Il rejoint alors la tribu des membres du SRT (Simca Rallye Team) dont les rallye 2 et rallye 3 font le bonheur des amateurs. Cette voiture peu onéreuse a permis à de nombreux amateurs de débuter et l’ambiance y était bonne. Au milieu de cette bande de fous furieux, Philippe ne va pas laisser sa part aux chiens en se hissant régulièrement sur le podium de la classe. Il disputera également quelques courses en 1979 au volant d’une inhabituelle BSH.
En 1982 il rejoint le trophée Citroën Visa pour le plaisir de rouler dans une petite groupe B taillée pour le rallye. Dans les Ardennes ils seront nombreux à suivre cet exemple ou à le précéder tels Coco Thomassin, Régis Inchelin, Jean-Louis Royer ou les voisins des pays de Langres tels Raymond Girardin et Dédé Gérouville.

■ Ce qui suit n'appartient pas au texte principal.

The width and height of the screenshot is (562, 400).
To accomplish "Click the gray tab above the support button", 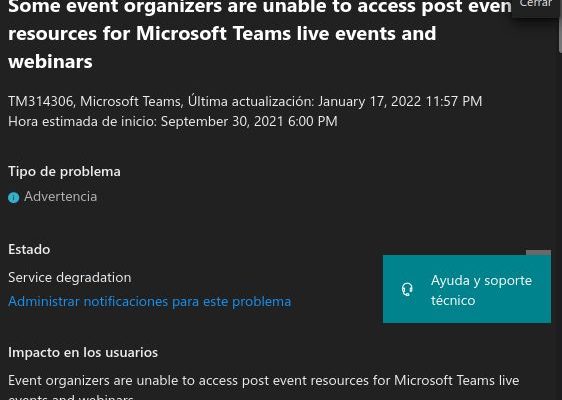I will pos(538,253).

Au sein des Samba et Visa de la petite classe du groupe B, Philippe va se bagarrer et son plus haut fait d’armes sera la victoire de groupe à la course de côte des hautes rivières. La seule fois où il s’est retrouvé en tête, il se rappelle s’être dit qu’il fallait rester calme, avant de partir en tonneaux dans l’épreuve suivante. Fin 1984, à court de budget et manquant de disponibilité, il raccroche le casque et revend sa voiture qui poursuivra sa carrière sportive aux mains de Mario Sembeni.